Question for you. How does the forearm wood come off? I refinished my buttstock, but, to me, it's not obvious how to remove the forestock.
 

·
Registered
Joined
·
3,691 Posts
Discussion Starter #13
the forearm requires that you pull the action tube. not hard, but not obvious. if you want to do it, i suggest you find a copy of a model 14 or 141 takedown guide. you can find them online and remington used to send them to you for free. theres a few tricks to it but i'm no gunsmith and i was able to break mine down and put it back together.
 

·
Registered
Joined
·
3,691 Posts
Discussion Starter #16
it was pretty pricey, $150. it used to cost about half that. the reason was because the cost of the bluing materials went from $50 to $300 according to my gunsmith. he had it for a while waiting for other jobs to come in so he could do a bunch at once but didn't get as many as he wanted. it was more than i expected but still worth it. it came out really nice. the bad part is he said he may not do any more blue jobs due to the cost of materials. i have an old beat up model 141 35 rifle that i was going to get him to cut down to 18.5" and do a blue job on it and i was going to do the wood like this one. i may wait until next fall when he has a bunch more to do, if he does it again.

heres a couple more pic's in progress

this is the pump handle after i acraglassed the crack. these old pumps have a tendency to crack underneath where the wood is thin. i bedded it real good with acraglass and sanded it smooth and then coated the whole thing in stain and truoil, inside and out so it ought to be good for another 86 years.



and here's a shot of the buttstock after its final coat of stain and before i started the truoil coats. i acraglassed all the cracks and built up the tang area inside a bit and then stained and truoiled inside and out. i left the dings and little nooks and crannies from the last 86 years.
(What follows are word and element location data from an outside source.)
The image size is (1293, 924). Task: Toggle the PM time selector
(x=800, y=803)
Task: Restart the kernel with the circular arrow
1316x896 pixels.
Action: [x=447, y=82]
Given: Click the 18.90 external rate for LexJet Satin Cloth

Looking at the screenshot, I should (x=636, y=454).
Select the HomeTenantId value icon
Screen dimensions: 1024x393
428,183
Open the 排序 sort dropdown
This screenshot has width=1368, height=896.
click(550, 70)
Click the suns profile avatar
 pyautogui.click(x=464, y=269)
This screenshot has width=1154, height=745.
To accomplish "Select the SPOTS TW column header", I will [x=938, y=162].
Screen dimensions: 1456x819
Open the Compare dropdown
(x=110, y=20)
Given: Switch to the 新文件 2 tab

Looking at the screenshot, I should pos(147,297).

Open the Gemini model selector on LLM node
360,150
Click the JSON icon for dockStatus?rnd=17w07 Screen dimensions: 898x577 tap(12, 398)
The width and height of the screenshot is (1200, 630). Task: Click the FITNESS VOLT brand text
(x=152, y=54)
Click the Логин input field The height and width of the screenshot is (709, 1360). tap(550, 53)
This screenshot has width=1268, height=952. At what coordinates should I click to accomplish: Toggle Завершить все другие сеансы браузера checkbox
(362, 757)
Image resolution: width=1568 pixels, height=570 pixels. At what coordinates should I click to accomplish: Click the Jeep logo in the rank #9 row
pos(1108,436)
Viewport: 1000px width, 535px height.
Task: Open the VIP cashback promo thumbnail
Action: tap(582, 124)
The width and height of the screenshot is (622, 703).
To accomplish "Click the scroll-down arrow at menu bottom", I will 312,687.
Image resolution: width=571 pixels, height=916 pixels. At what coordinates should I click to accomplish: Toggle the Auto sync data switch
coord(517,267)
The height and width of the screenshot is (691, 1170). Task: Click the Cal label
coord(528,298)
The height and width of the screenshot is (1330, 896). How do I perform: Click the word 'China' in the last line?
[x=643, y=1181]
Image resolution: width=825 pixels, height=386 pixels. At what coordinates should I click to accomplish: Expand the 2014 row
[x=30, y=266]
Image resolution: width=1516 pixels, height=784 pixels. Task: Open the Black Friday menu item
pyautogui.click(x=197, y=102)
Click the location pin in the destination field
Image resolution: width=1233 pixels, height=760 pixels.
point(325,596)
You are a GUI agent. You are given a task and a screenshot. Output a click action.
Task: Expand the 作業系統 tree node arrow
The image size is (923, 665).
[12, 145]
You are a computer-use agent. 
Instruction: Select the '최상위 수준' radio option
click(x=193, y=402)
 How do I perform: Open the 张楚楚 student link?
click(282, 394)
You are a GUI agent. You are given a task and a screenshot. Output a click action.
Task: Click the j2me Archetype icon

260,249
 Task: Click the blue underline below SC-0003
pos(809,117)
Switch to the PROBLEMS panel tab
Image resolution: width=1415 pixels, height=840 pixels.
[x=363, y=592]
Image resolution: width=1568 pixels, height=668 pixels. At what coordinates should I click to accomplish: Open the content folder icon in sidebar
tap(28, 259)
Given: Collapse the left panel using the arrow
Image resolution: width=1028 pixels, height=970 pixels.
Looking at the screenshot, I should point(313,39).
i love these old pumps. for those that aren't familiar with them, they are the predecessor to the modern 7600. the model 14 came first from 1912-1935, then the 141 from 36-50 or so. then the 760, 6 and finally the 7600 of today. out of all of them, i find the old 14R carbines to be the handiest. the 18.5" barrel and straight english stock make it ideal for carrying in the woods. the rifle length is nice too but i much prefer the carbines. i take at least one of them out every year in deer season if the weather is nice. love my old pumpguns.